Objectives: The current study aimed to create a valid measure of social motivation for individuals with ASD.

Methods: After extensive literature review and consultation with experts in the field, a 71-item questionnaire, the Stanford Social Motivation Scale (SSMS) was developed. The questionnaire includes four content areas derived from theoretical models of social domains: social drive, quality of overtures, behaviors that sustain an interaction, and social recognition. A 28-item subset was identified by experts as being extremely relevant to social motivation. The questionnaire was given to parents of children with ASD and typically developing (TD) controls to determine the validity of the measure. Other measures that included questions about social functioning, such as the SRS, were also collected in order to compare parents’ responses with the SSMS.
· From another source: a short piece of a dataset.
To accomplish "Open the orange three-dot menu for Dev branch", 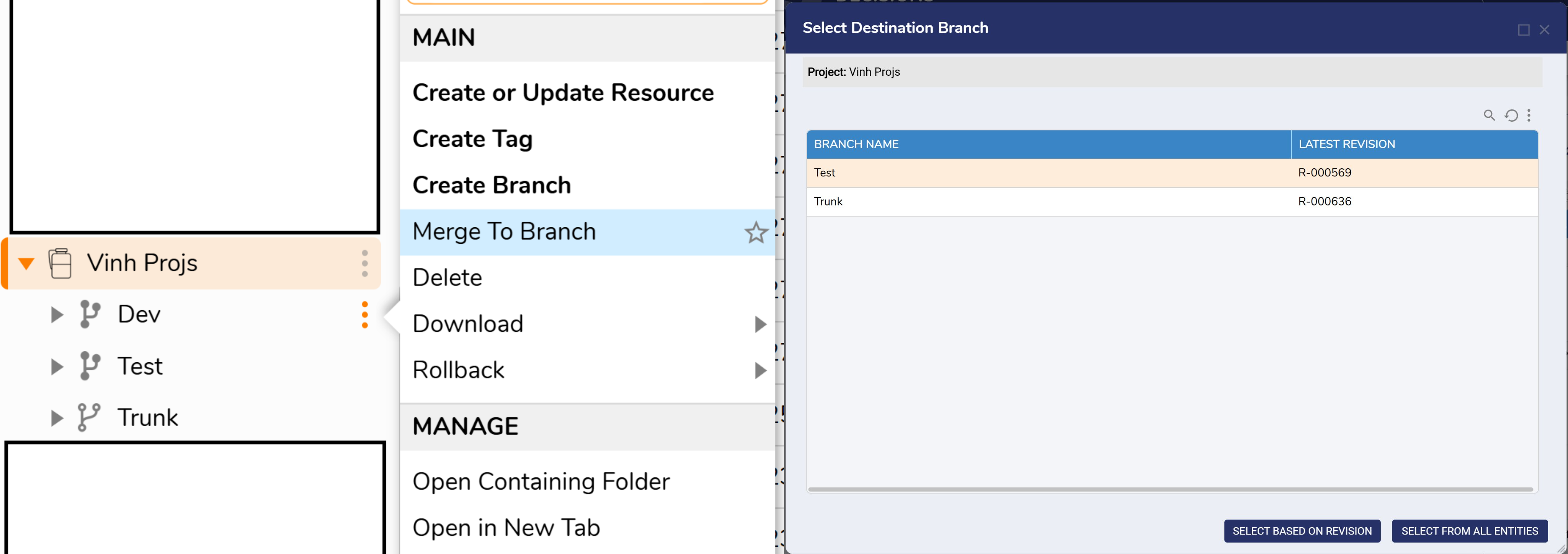I will coord(364,315).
Results: To date, data have been collected from parents of 62 children with ASD and 14 TD controls. The majority of both groups were male and either Caucasian or Asian. There was a significant difference between the mean SSMS score between the ASD and TD groups (p < .001) for both the full 71-item scale and the 28-item scale. There was no significant difference in SSMS performance based on either IQ or age, suggesting that the measured behavior is independent of age or level of cognitive functioning. The 71-item scale was correlated with the 28-item SSMS (r = .942, p <.001), as well as each of the four content areas (range r = .997 to .563, p <.001). Amongst content scales, strong correlations were found between the 28-item scale and the social drive and behaviors that sustain an interaction scales (r = .997; r = .818). Moderate correlations were found for the quality of social interactions and social recognition scales (r = .688; r = .563). The total SSMS score was also highly correlated with the SRS-2 total T-score (r = .836; p <.001).

Conclusions: Preliminary findings show support for the SSMS as a valid means of characterizing social motivation in children with ASD. It also has the potential to provide a useful tool for measuring this construct across diagnoses, and has implications for phenotyping, treatment planning, and progress monitoring. Further psychometric analysis is currently underway, including the addition of psychiatric and developmental disability comparison groups, as well as a larger sample.